**Given request**
Please copy out the entries starting with the line containing "Given: Switch to list view layout" and going on through the line containing "Action: [100, 93]". Replace "Reports" with "Analytics" and leave everything else as it is.

**Records to process**
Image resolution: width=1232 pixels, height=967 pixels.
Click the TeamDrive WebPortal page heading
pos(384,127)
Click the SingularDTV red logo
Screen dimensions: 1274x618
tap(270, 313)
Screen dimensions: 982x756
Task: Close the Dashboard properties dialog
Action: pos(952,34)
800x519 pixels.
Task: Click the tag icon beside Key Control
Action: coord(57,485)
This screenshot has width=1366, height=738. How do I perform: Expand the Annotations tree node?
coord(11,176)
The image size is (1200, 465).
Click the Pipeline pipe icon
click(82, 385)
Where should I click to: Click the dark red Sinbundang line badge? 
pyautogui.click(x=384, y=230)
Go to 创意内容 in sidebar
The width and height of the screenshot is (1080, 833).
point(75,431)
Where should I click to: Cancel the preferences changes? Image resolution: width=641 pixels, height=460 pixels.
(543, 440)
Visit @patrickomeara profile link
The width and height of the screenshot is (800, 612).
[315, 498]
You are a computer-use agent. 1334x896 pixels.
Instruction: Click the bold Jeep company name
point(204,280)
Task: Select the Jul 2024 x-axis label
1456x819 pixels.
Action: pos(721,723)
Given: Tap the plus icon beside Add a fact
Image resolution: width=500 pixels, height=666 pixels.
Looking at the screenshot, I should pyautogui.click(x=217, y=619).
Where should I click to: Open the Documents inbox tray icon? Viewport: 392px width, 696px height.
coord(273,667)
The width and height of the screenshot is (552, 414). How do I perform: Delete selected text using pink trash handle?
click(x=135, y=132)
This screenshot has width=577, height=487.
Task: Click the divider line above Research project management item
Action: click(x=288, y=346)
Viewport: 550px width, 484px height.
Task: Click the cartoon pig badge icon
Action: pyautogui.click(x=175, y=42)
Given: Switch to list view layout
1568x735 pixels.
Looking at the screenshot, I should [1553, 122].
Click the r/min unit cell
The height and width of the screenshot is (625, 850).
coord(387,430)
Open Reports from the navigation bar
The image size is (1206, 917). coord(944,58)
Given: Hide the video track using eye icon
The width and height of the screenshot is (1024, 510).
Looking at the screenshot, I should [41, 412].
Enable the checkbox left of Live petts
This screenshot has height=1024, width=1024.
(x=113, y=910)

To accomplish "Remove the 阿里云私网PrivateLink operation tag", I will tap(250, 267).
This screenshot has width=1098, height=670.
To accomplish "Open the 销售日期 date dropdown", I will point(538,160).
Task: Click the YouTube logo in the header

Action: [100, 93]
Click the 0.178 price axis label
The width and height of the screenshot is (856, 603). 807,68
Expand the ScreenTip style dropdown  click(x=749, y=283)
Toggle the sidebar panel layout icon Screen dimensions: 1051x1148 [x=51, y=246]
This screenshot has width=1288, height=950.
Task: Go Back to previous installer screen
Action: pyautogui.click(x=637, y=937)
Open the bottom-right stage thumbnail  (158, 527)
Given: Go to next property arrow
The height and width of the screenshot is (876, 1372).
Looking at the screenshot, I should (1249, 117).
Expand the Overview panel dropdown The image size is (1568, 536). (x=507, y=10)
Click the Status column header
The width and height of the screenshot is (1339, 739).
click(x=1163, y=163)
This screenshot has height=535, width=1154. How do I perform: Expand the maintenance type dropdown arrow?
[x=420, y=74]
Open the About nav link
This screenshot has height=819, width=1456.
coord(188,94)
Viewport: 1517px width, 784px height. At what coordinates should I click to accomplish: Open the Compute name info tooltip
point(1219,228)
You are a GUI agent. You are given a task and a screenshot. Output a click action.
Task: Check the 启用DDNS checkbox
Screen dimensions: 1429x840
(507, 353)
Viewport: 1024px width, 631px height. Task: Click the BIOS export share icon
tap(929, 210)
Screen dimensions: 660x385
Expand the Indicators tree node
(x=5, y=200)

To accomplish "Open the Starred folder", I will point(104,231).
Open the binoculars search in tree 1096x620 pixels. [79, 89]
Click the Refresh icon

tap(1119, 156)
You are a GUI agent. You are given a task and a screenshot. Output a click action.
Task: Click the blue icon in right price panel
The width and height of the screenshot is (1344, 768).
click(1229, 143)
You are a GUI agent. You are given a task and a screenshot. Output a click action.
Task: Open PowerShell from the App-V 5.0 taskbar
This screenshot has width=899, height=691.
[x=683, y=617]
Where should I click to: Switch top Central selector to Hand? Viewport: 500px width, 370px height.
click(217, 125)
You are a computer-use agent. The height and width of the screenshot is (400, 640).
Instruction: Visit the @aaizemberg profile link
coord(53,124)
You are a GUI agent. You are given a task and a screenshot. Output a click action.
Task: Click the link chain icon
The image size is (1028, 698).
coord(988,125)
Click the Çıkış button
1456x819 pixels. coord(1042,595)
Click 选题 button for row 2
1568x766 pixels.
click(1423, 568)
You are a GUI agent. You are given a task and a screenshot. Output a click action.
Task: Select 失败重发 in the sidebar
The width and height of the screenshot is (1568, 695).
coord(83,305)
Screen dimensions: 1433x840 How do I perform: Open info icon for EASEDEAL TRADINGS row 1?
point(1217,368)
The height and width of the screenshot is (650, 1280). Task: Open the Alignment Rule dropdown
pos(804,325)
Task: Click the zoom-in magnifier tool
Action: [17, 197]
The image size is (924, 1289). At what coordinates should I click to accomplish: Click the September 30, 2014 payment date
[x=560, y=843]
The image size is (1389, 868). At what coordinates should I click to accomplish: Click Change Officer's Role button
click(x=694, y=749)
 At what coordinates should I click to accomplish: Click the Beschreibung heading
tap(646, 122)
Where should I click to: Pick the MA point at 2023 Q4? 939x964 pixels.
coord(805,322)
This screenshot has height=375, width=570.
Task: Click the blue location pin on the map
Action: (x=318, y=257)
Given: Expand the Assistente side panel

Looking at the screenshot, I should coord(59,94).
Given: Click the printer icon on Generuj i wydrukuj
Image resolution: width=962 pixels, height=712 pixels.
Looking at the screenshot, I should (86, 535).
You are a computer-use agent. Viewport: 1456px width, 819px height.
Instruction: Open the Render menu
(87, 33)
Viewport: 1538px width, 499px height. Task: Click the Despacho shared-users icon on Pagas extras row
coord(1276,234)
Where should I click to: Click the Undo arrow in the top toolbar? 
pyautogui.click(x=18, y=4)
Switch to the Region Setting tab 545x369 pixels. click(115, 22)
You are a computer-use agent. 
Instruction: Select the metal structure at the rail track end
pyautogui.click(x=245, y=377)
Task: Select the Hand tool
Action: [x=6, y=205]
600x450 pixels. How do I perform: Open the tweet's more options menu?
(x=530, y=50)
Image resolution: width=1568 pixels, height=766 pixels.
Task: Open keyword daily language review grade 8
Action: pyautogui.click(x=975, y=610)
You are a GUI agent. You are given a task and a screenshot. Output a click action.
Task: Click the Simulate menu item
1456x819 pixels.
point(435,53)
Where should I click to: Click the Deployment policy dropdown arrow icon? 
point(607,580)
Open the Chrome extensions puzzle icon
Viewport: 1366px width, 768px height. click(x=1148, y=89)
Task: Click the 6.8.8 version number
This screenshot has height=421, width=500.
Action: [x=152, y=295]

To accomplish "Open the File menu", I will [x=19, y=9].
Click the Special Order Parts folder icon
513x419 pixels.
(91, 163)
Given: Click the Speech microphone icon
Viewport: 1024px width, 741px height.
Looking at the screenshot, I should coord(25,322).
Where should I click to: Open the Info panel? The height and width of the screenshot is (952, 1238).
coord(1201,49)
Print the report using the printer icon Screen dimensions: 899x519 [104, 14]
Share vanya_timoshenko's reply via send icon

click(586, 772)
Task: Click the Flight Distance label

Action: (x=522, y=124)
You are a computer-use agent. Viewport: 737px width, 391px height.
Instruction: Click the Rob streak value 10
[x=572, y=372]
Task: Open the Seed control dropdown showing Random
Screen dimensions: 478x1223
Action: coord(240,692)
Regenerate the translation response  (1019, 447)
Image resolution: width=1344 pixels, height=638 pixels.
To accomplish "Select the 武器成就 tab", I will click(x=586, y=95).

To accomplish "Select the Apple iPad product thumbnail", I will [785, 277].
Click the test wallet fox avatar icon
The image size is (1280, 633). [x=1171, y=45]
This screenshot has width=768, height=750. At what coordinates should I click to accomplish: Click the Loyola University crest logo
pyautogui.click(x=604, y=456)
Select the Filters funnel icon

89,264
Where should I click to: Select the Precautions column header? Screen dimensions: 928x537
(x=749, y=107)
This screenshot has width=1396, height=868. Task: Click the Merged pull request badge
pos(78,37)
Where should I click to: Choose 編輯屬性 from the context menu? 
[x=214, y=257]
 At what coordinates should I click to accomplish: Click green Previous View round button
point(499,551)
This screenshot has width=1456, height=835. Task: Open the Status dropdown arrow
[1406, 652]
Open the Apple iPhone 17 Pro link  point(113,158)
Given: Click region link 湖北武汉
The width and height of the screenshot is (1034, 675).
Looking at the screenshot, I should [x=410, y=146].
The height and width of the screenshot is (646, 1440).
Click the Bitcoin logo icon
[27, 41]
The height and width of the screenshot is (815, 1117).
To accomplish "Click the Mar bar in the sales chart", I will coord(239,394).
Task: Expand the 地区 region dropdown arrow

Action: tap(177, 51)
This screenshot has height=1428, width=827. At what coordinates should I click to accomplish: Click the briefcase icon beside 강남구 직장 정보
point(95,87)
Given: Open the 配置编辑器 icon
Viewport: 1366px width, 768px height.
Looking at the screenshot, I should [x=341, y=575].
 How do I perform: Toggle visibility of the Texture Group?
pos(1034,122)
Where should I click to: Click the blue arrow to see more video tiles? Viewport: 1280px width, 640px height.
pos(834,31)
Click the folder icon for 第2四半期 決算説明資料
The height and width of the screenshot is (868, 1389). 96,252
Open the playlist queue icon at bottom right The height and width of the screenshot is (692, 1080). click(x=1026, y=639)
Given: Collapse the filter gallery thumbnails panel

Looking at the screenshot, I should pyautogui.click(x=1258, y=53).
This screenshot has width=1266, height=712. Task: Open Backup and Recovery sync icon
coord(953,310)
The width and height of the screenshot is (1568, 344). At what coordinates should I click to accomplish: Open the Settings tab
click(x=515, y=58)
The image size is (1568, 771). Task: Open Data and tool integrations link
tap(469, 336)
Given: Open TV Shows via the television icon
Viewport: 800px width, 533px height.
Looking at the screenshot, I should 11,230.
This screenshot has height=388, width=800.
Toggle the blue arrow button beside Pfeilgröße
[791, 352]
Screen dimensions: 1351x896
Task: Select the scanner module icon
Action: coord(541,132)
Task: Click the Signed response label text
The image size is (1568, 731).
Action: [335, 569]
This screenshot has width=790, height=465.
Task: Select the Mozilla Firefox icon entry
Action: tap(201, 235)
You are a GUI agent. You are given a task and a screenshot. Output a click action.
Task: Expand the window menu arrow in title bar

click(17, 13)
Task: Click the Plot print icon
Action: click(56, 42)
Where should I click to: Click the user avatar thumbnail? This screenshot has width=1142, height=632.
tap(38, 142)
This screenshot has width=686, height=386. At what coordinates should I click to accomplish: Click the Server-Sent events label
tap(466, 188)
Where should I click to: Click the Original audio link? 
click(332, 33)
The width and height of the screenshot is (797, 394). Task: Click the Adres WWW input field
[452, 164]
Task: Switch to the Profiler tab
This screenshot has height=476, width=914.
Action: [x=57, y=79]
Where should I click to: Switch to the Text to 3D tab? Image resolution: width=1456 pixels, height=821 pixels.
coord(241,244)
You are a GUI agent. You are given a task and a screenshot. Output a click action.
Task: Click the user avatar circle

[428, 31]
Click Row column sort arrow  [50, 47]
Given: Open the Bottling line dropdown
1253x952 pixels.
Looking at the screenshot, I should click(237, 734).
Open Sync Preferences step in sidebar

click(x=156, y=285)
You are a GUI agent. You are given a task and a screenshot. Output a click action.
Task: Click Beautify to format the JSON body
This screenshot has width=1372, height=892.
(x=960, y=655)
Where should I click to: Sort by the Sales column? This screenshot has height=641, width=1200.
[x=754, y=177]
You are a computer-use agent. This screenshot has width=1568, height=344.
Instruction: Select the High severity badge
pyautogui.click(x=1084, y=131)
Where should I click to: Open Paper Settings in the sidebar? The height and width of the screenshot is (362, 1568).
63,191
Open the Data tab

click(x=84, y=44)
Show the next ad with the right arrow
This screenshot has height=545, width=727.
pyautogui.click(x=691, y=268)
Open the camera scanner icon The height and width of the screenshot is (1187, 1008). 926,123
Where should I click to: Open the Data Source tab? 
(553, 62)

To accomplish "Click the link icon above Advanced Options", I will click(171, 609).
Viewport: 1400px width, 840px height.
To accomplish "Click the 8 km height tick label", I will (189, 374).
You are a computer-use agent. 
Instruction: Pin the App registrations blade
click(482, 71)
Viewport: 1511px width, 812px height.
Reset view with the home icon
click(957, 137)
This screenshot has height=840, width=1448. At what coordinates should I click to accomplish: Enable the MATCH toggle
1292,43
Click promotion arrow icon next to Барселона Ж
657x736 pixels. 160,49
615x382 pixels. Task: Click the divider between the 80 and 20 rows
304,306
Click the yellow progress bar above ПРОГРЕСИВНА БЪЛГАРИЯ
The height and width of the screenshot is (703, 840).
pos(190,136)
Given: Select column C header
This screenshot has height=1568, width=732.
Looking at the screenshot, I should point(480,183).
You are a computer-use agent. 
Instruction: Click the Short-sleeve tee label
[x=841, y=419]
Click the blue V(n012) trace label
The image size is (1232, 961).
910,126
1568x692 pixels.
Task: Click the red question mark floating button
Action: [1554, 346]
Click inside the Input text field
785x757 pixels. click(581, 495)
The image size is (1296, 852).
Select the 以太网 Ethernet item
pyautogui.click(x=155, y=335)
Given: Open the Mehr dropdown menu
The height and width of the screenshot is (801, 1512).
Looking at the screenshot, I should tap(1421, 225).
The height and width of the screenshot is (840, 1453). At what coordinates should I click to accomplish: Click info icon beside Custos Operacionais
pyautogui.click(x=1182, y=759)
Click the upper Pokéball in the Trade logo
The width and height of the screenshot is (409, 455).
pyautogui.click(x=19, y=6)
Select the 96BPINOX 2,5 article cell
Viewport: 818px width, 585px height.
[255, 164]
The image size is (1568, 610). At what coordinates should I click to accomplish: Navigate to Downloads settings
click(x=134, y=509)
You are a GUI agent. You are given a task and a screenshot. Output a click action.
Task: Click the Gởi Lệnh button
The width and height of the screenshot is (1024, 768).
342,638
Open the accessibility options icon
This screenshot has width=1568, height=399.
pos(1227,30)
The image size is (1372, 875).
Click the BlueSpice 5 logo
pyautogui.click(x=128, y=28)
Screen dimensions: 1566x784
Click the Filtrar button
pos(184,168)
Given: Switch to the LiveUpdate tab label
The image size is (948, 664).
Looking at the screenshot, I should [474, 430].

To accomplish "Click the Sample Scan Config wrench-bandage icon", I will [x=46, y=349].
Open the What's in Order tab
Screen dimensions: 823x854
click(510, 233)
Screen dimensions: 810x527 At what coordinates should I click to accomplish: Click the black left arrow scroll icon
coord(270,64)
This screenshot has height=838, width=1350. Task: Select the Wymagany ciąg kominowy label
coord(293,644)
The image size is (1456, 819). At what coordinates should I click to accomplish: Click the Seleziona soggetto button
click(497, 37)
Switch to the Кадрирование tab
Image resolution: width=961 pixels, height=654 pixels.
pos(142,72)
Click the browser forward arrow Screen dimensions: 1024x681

**The output**
Given: Switch to list view layout
1568x735 pixels.
Looking at the screenshot, I should [1553, 122].
Click the r/min unit cell
The height and width of the screenshot is (625, 850).
coord(387,430)
Open Analytics from the navigation bar
The image size is (1206, 917). coord(944,58)
Given: Hide the video track using eye icon
The width and height of the screenshot is (1024, 510).
Looking at the screenshot, I should [41, 412].
Enable the checkbox left of Live petts
This screenshot has height=1024, width=1024.
(x=113, y=910)

To accomplish "Remove the 阿里云私网PrivateLink operation tag", I will tap(250, 267).
This screenshot has width=1098, height=670.
To accomplish "Open the 销售日期 date dropdown", I will point(538,160).
Task: Click the YouTube logo in the header

Action: [100, 93]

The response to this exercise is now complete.